と言葉の分かるはずもない犬達に話しかけてみる。でも、犬達は僕のことなんて目にも入らないようで、そのまま全力ダッシュで僕の側を通り過ぎ、集落の方へ駆けていった。あいつら冷たいなぁ、まさか本当に熊でも出たのかな。なんて想像してちょっと背筋がゾクッとした。一応町の人に言っておいた方がいいかな、熊は人を襲うこともあるって聞いたことがあるし。なんて思いつつ、このまま進むべきか一旦戻るべきかを決めあぐねていると、犬が逃げてきた方向、カーブになった道の向こうから、わらわらと何かがやって来るのが見えた。


最初は残った犬達が帰ってきたのかと思ったけど、どうも輪郭からして人間みたいだ。それもかなりの大人数。パッと見40~50人?学校だったら一クラス分くらいの人数だろう。
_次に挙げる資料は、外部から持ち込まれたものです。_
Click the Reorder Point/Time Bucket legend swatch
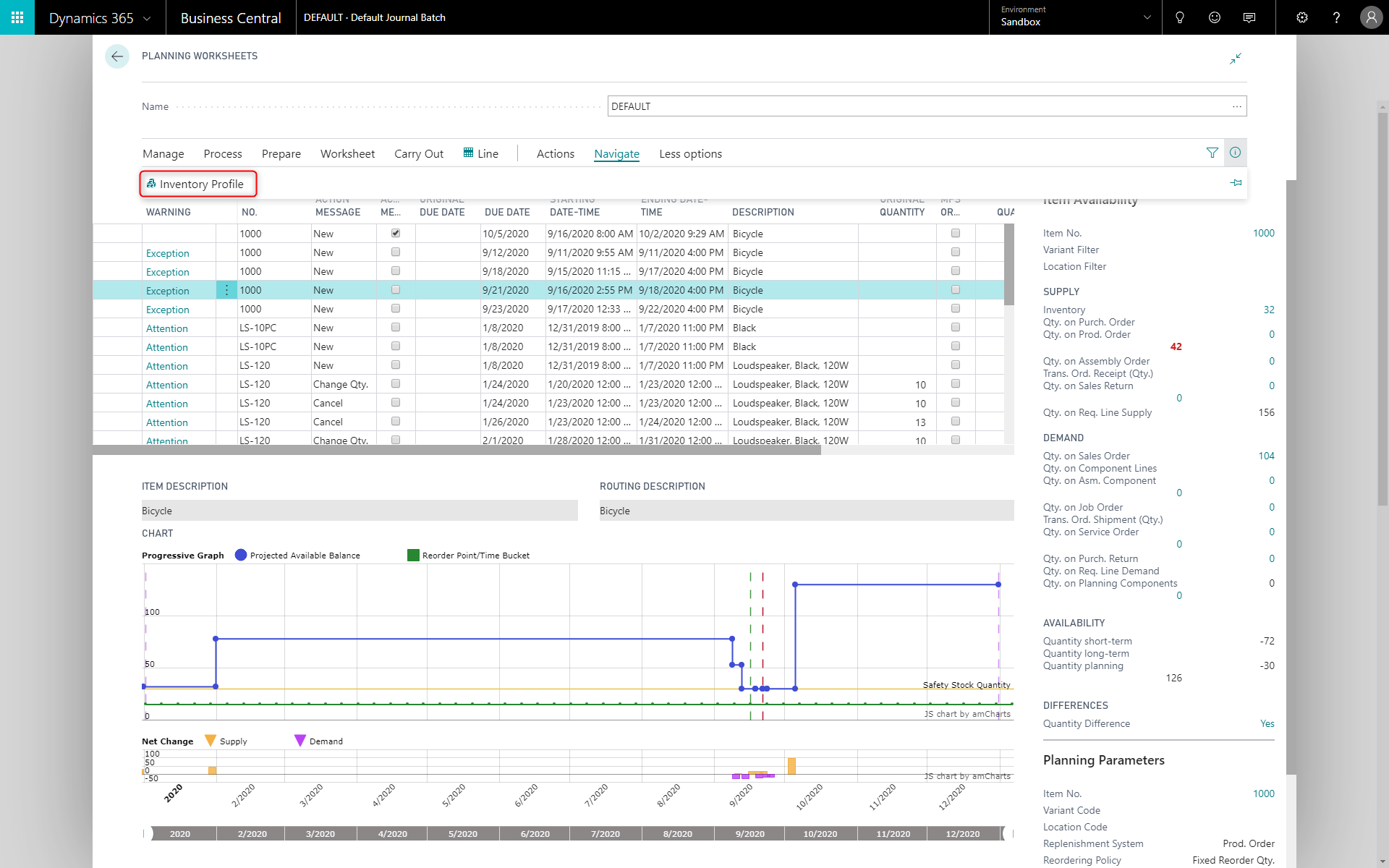The image size is (1389, 868). tap(414, 555)
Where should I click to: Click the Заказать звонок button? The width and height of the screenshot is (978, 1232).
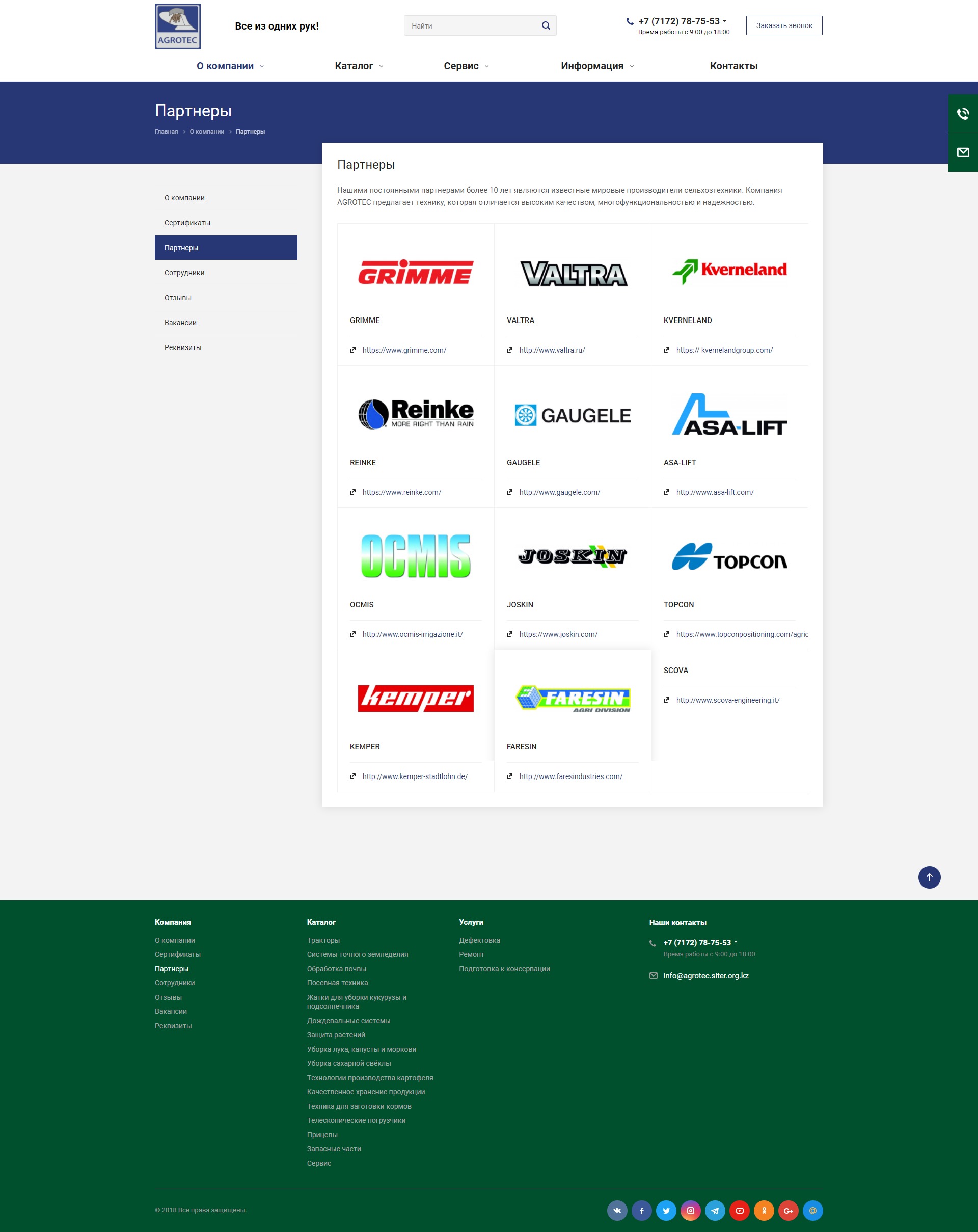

団体の観光客か何かかな?それなら犬が吠えたのもうなずける。あんなに沢山の人を一度に見たのは生まれて初めてだったんだろう。熊じゃなかったことに少し安心して、そのまま人の群れの方へと歩いていく。向こうもこっちに向かって歩いているから、お互いにすれ違う形になるだろう。どこへ行く予定なのか聞いてみようかな。なんて思いながらすぐに気付いた。あれ、これ絶対におかしい。


まずあれだけの大人数なのに、さっきから全然話し声が聞こえない。皆うつむきがちに、無言でこっちに歩いて来る。もしかして都の軍人さんの演習かもって可能性も一瞬考えたけど、普通に格好もバラバラで、中には小さい子もいるみたいだからそれも違うみたいだ。なんて考えてたらビューッと風が吹いてきて、強い異臭が僕の鼻まで運ばれてきた。今まで嗅いだ事のない、香ばしい臭いと遅れてやってくる強烈な腐臭。思わずえづきそうになるような不快な臭いだ。ここまできたら流石の僕でも分かる。こいつらゾンビの群れだ。


やばいやばいやばい、何がやばいってとにかく超やばい。生まれて初めてゾンビを見る上に、こんな大人数が人里に出るって事自体、異常事態だっていうのは僕にだって分かる。こんなの普通に全国ニュースどころか、既に都の軍隊が派兵されてきてもおかしくないくらいだ。血液がグングン体中を巡り、心臓の音が耳で聞こえるくらいバクンバクン言ってる。やばいやばい、やばすぎる。この事をとにかく町の人、いや爺ちゃんに知らせないと。この群れは、自分の位置からはもちろんのこと、町からも目と鼻の先まで来ているのだ。


頭がおかしくなりそうなくらい異常な状況下、瞬時に最善の判断が出来た自分を褒めてあげたい。僕は、すぐにきびすを帰して町の方へと駆けだした。途中で半履きの靴は脱げたが、それには気付きもしなかった。とにかく町へ、みんなに知らせないと僕の好きなこの町の人たちが皆、殺されてしまうのだ。